**TASK GOAL:** Give again, exactly and without pictures, the lines running from the line with "Viewport: 1000px width, 715px height." to the end of the records below.

[Collected data]
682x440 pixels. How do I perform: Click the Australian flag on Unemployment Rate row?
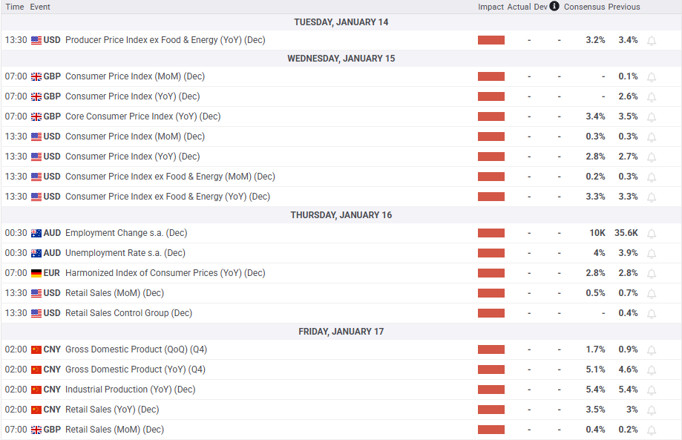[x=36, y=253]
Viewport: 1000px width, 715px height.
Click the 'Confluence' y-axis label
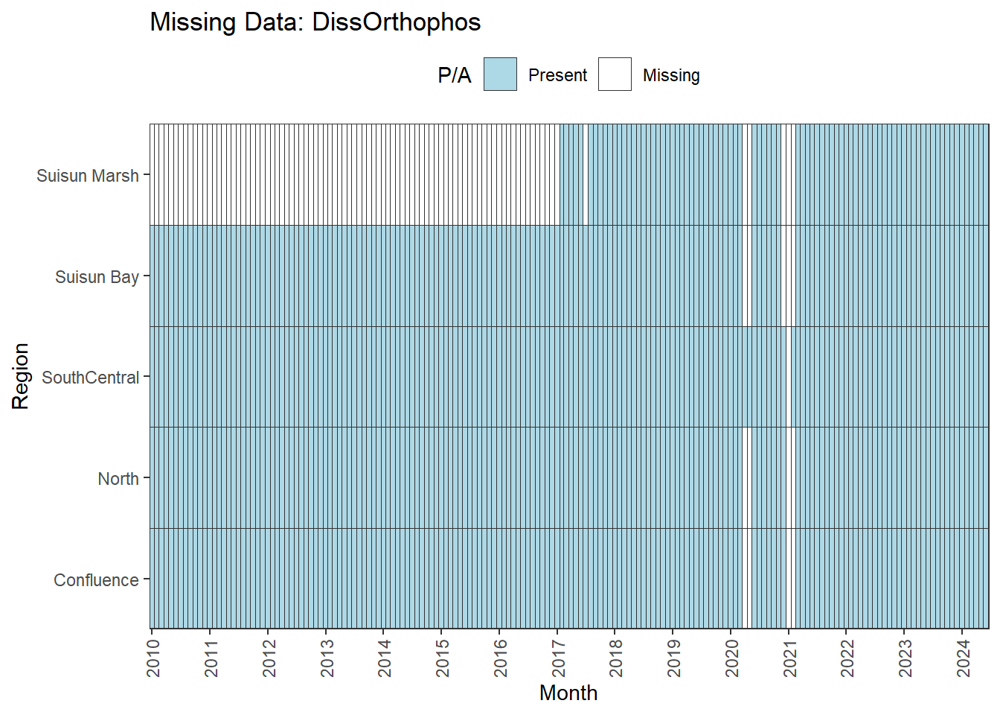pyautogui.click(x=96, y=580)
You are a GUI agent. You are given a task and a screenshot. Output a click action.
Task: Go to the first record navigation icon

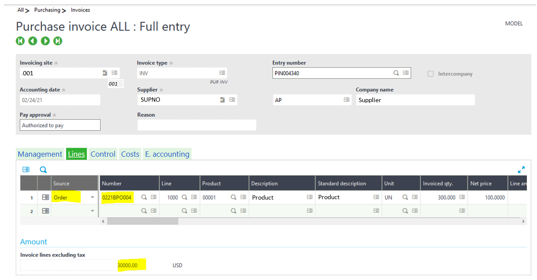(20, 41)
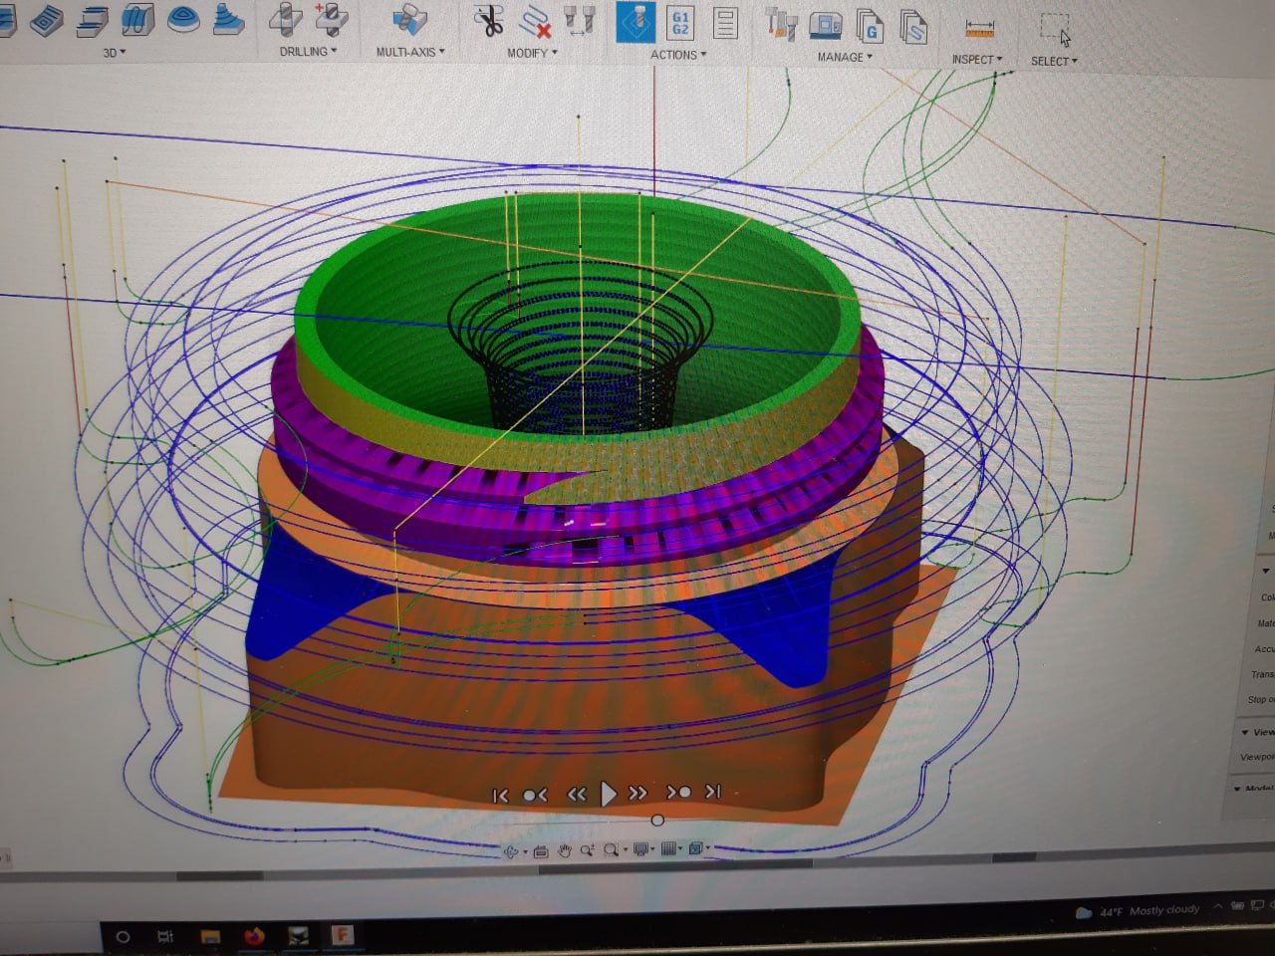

**SOLVED EXERCISE:**
Viewport: 1000px width, 715px height.
Click the 'Confluence' y-axis label
pyautogui.click(x=96, y=580)
You are a GUI agent. You are given a task and a screenshot. Output a click action.
Task: Go to the first record navigation icon

(20, 41)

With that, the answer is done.